Sempre più, oggi, la fede cristiana (o meglio, quel poco che resta di essa) germoglia da situazioni sociali e familiari che non sono più quelle tradizionali nelle quali è cresciuta la stragrande maggioranza di noi. Se una volta chi veniva da una famiglia cristiana veniva battezzato nei primi mesi di vita, poi faceva il suo itinerario di fede con la celebrazione dei sacramenti dell'iniziazione cristiana entro l'adolescenza, e poi si preparava a vivere la propria vita familiare all'interno della celebrazione sacramentale del matrimonio, oggi non è più così, neppure tra coloro che continuano a dirsi appartenenti alla religione cristiana, condividendone i valori. Ma questo non significa che la fede cristiana e i valori del Vangelo vadano perduti: la parabola, anzi, ci fa vedere chiaramente che la vigna del Signore non muore, a differenza di quanto Isaia sperimentò amaramente, descrivendolo nella prima lettura che abbiamo ascoltato.
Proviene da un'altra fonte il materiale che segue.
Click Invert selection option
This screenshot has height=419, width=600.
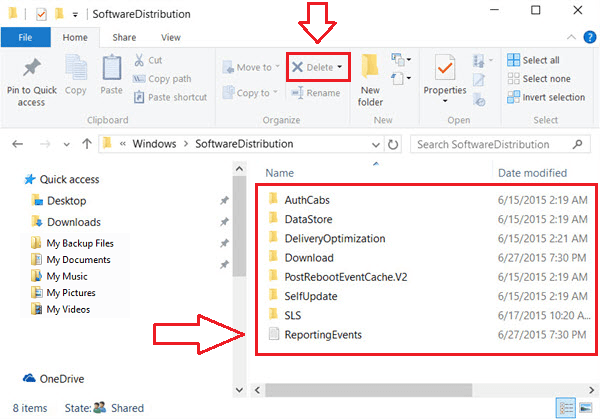pos(546,97)
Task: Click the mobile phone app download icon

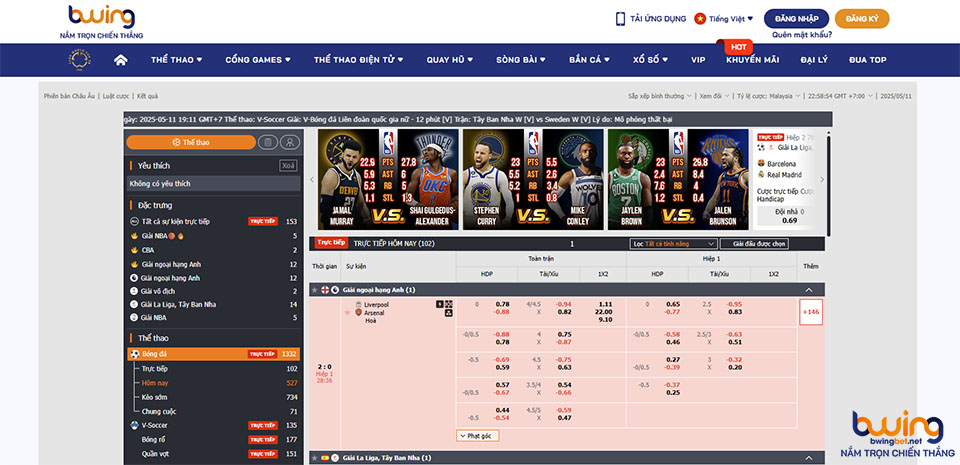Action: 620,18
La realizzazione del Regno di Dio non dipende da noi, perché anche se il nostro atteggiamento ci porta a sentirci padroni e depositari della fede, il Regno di Dio ci può “venir tolto e dato ad altri contadini che consegneranno a lui i frutti a suo tempo”, come è stato al tempo della Chiesa degli Apostoli nei confronti del popolo d'Israele!
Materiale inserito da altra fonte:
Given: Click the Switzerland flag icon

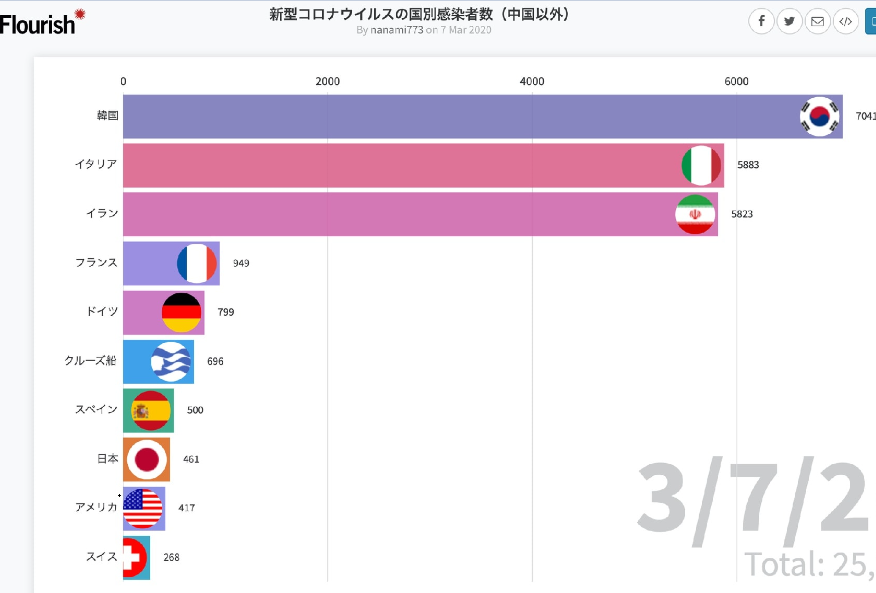Looking at the screenshot, I should coord(135,557).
Perché allora entrare in conflitto, invece di creare comunione con chi condivide con noi la stessa fede, sia pur in modo diverso dal nostro? Perché litigare, discutere, creare contrapposizioni ed escludere da una comunità di fede chi crede in maniera diversa da noi? Papa Francesco ce lo ha ricordato bene nei giorni scorsi, in occasione dell'apertura della fase finale del Sinodo: la Chiesa, la comunità dei credenti, non può essere un luogo di ideologie polarizzate e contrapposte tra conservatori e progressisti, ma un luogo di grazia, di comunione e di dialogo.

Allora, forse, riusciremo a ribaltare il giudizio di Dio sulla storia espresso dal profeta Isaia quest'oggi: non più spargimento di sangue e grida di oppressi, ma frutti di rettitudine e di giustizia.